Thanks for the consideration. My recent history here is telling. Took a huge hit on all BARC leveraged long positions weeks ago, as posted on my BARC buys thread. Average was just over 200. Why so? I decided there was very little prospect of seeing a profit on those anytime soon. Not this year at least, unless Brexit cancelled.

However, I still hold shares at 198+ & 157+. Will sell one closer to 170. The other realistically a very long-term hold. IMO, CEO is mediocre, their IB division has under-preformed &, out of all UK banks, BARC reportedly most exposed to Brexit.

On a positive note: SP is pricing in a No Deal exit. It closed 127.20, a multi-year low, on 27th June, 2016, when the very worst shock waves of Brexit were still shaking markets. We can’t discount a return closer to those levels if a hard Brexit seen. Especially if No Deal doesn’t also allow a staggered exit over a couple of years whilst keeping current trading arrangements.

Bottom-line: IMO, BARC at near current levels is a buy for a longer-term hold. So beyond a few months. No doubt it’ll be much higher again once Brexit uncertainties resolved. But if looking for a good profit in weeks to a few months? Well, IMO, there are better stocks out there.

A chart can say more than any comments of mine. - Best of luck!


Wow, I really appreciate your incredibly detailed response. Makes me think I may hold off to the (perhaps) inevitable 130s, or go in now for 33% and hang fire forbanother 2 tranches.

Your insight is a pleasure as always,




Thanks again & you’re welcome. Hopefully a few others can chip in here before your final decision.

As you’ll no doubt appreciate, no individual market participant can possibly be 100% certain that their view will be proven the correct one over time. Most stocks have both a bull & bear case, be it over different timeframes. Though it won’t surprise me in the slightest if BARC revisits the 130s over coming months, even that isn’t set in stone.

In my humble opinion, despite added commission, a staggered entry here as you’re considering may be a good option in the current uncertain climate. That uncertainty may predominate for some time yet.

This sector remains particularly vulnerable to a No Deal. So the more bluster we hear about No Deal being an acceptable outcome from pro-Brexit politicians playing to their core support, the lower these banking SPs tend to go. That’s despite any rallies. - Regards.


Good Morning

My thoughts are generally in line with those of JD post.
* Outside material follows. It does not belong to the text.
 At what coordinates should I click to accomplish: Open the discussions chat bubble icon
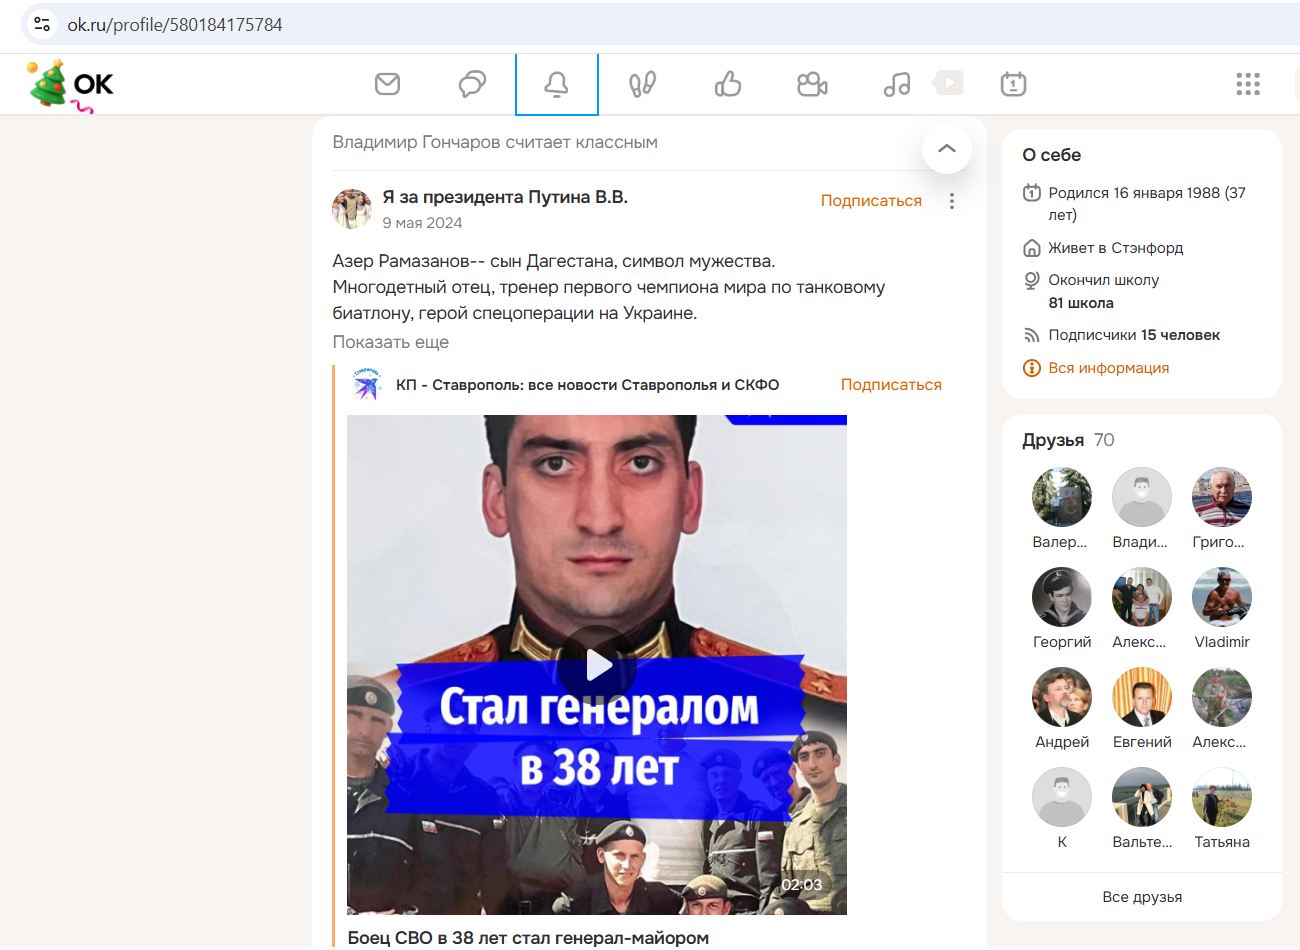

I consider that as at Friday close, BARC sp was touching oversold level, albeit it was showing weakness and might drop a touch more.
If I were buying shares, I would certainly use the 3 tranche method, perhaps starting at around 142 ( if possible ) If cannot would have to revise.
I believe if doing so and having no need to be a forced seller, the risk/reward ratio is slanted to the upside.
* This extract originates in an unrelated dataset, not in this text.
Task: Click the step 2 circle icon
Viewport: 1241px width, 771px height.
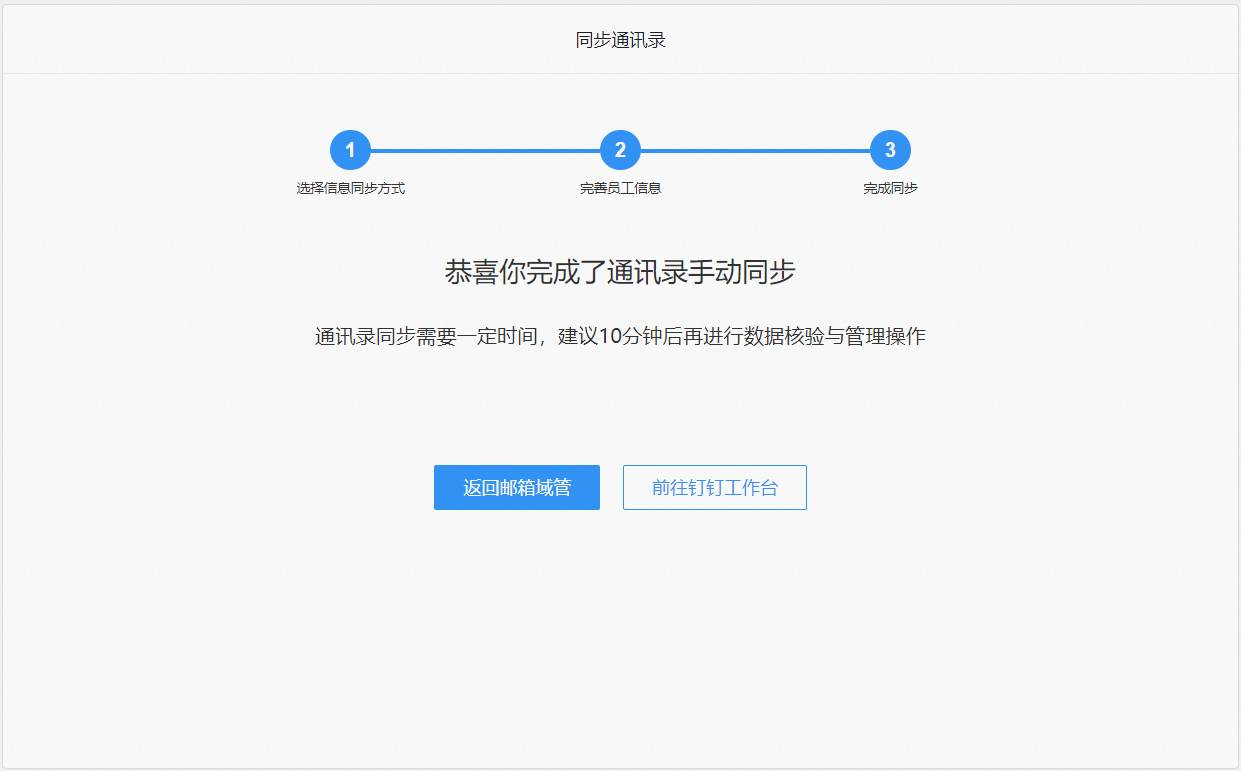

As already said though a No Deal Brexit could throw a spanner in the works.

I have described the UK banking sector as a poor one to be in, I stand on that, albeit was thinking more of LLOY. I think BARC has slightly better potential.

I trade both, prefer BARC long side on dips, to short ( The current BARC level is too low to make it a viable short, it looks good for long/buy.




Thanks soi,

Going to bank some profit from the 17% Tullow Oil jump this morning and buy tranche 1 of Barc.

Good luck both with your trading,



Unfortunately both BARC and LLOY turned negative soon after positive openings. Timing is tricky.



Day low just registered at 139.96. SP value eroding away quicker than I imagined. At this rate, very hard to even call a bottom to this mess.

Though I now only hold real shares in BARC, having ditched my leveraged mess at significant loss soon after Theresa May announced her resignation on the correct assumption that a hardline Brexiteer was likely to replace her, no escaping the disappointment here. Unless a hard Brexit is somehow avoided, the road to recovery likely to be a very long one indeed! Ditto for other banks & UK-centric stocks. - GLA.


Your sounding a little bit down mate

Honestly its just one big game

Hang in there mate

Our day will return here sometimes in life you just got to accept a little pain to see a little gain in life


Back in today with Tranche 2.


Closed for a circa 5% return.

Will buy back again on a dip close to 140…



#SoldTooSoon !!


@mcn2000 Either way its a profit so well done :slight_smile:

200 day MA around 155. If this and the oblique line is broken we could be looking at a re-test of 161ish. Maybe?